There are many threats to keeping a company running smoothly. Some are man-made, while others are weather-related. It is important to have a yearly review of how your company would remain operational in the face of any type of emergency.
Every situation is different because every company operates differently and different locations mean different concerns, explains William McGuire, president and CEO of Global Elite Group. “An emergency plan needs to cover location-based threats as well,” says McGuire.
McGuire suggests companies establish a chain of command, a set of emergency best practices (Global has developed best practices from previous experience in earlier disasters), debriefing and retraining to solidify areas that will impact employees the most during an emergency. Programs that offer these elements provide employers with a comfort and calm during a situation that is anything but.
“Global monitors natural and unnatural disasters that affect many regions, the ability to foresee issues and plan conservatively gives us the ability to not only set goals that are attainable during the crisis, but to also supplement the critical activities that are required by many of the government agencies involved,” explained Joseph D’Ascoli, director of special operations for Global Elite Group.
During this past year, a new type of emergency emerged: protests. “We have seen over the course of the last year a unique threat to companies in the form of crowd control,” stated McGuire.
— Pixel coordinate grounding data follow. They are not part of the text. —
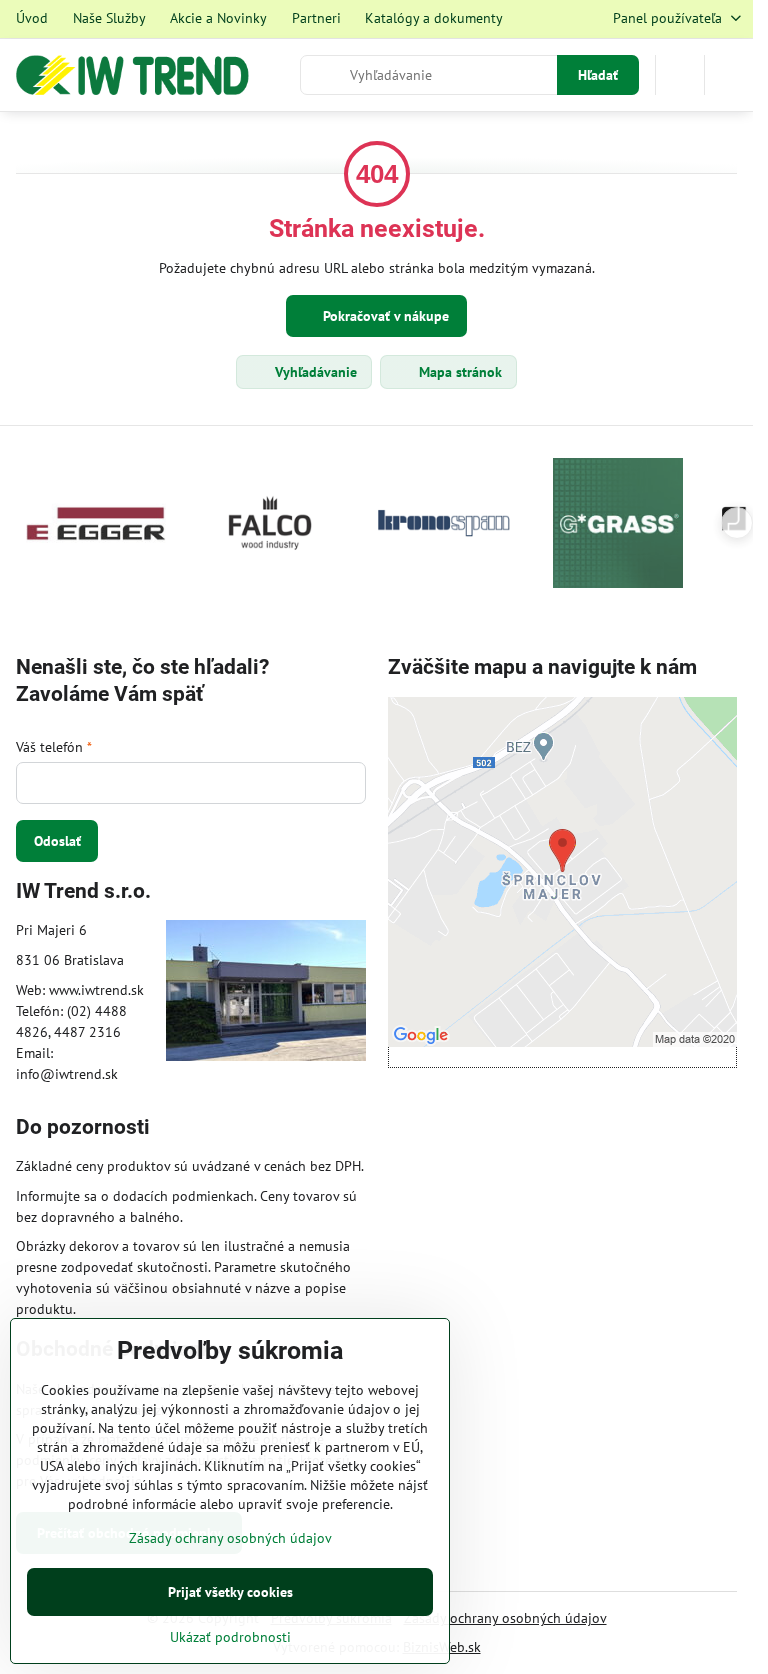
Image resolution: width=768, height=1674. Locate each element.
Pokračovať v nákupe (384, 316)
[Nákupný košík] (680, 75)
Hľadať (598, 75)
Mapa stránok (458, 372)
At Occupy Wall Street, crowds presented a very different problem, which kept businesses from running smoothly for months. This type of demonstration caught on in other areas of the United States and the world, disrupting businesses.
A more familiar threat, weather, is a concern as well. The hurricane season of 2012 officially started on June 1st. Tropical storms Alberto and Beryl, however, decided to form and cause problems in the Atlantic Basin beginning in May. The last time storms formed so early, before the official start of the season, was 1908. Forecasters are calling for 12 tropical storms, 6 hurricanes and 3 major hurricanes of category 3 or stronger. Regardless of the number, storms of this nature should be planned for as their impact costs a lot in lost revenues.